Lancaster residents wage war on weeds

Coun Oscar Thynne (left) with residents taking part in the street cleaning session in Havelock Street.
Coun Oscar Thynne (left) with residents taking part in the street cleaning session in Havelock Street.

Residents and city councillors in Lancaster and Morecambe have taken it upon themselves to weed the streets and alleyways near their homes after they became overgrown.

Weeding was among items cut by the council earlier this year due to the budget being slashed by central government.

Dorrington Road resident Gavin Greenwood took this photo of the pavement by his house.

Dorrington Road resident Gavin Greenwood took this photo of the pavement by his house.

But with streets becoming over-run, and many people contacting the Guardian with pictures of their roads, some residents have decided to take matters into their own hands.

Most recently, a day was spent clearing four bags of weeds from the pavement and alleyway in and behind Havelock Street in Bowerham.

Ward councillor Oscar Thynne said: “It is incredibly helpful if people can just do a bit outside their front door.

“We had a mixed view from people about it.

Sue Winterbottom's grandsons Rhys and Jake helping clear the weeds.

Sue Winterbottom's grandsons Rhys and Jake helping clear the weeds.

“The ones who have come and helped have been very engaged and said they wanted to get more people to adopt the same approach of getting stuck in and doing their bit and taking pride in their street.

“There are others who say it’s something the council should be doing.”

Meanwhile, Green councillors have launched ‘Weeding Wednesdays’ to tackle city centre weeds.

Bulk ward councillors Caroline Jackson and Tim Hamilton-Cox, joined by locals, armed themselves with yellow jackets, old kitchen knives and yard brushes to make a significant dent in clearing the weeds from the paved triangle in the middle of the road at Stonewell.

A resident joins in the street cleaning session in Havelock Street.

A resident joins in the street cleaning session in Havelock Street.

Coun Caroline Jackson said: Lancaster is a popular tourist destination in the summer and I am finding it hard to be proud of our city centre at present because of all the weeds.”
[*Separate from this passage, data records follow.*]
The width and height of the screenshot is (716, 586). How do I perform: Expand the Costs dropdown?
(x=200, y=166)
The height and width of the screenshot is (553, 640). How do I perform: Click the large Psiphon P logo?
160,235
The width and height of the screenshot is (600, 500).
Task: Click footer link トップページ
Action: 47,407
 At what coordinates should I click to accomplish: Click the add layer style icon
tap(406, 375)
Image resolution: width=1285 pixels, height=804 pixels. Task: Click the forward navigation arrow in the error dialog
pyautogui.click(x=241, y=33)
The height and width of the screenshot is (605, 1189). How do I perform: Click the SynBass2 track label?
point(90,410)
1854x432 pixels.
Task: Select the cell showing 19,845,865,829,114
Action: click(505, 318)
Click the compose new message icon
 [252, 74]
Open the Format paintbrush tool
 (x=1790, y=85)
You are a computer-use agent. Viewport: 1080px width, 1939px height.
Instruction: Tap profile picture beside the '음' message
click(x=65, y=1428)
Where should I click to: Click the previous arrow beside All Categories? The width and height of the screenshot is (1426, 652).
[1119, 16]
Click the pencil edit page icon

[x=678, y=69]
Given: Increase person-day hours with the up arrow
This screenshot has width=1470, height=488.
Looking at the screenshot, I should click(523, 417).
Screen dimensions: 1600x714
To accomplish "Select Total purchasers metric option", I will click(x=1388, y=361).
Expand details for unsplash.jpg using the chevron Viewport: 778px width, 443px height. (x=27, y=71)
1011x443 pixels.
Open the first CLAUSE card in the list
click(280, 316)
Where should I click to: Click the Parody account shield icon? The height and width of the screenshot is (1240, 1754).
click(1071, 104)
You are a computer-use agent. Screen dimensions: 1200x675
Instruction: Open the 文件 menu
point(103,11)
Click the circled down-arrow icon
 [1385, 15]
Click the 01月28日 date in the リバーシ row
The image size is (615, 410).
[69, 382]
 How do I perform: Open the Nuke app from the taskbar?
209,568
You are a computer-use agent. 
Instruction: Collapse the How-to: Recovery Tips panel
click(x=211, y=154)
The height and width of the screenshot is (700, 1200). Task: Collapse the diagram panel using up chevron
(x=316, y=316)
County Coun Gina Dowding said: “This year the weed spraying has been stopped altogether as a result of county level funding cuts. I know a lot of people quite like the weeds but as councillors we feel it makes our city centre look uncared for.

“This was just a first attempt to see what equipment we needed and how hard a job it was, before organising more sessions in other areas.

“Staff in the environment department at Lancaster City Council are controlling weeds on council-owned property and have been quick to support initiatives by residents to improve the state of other areas.”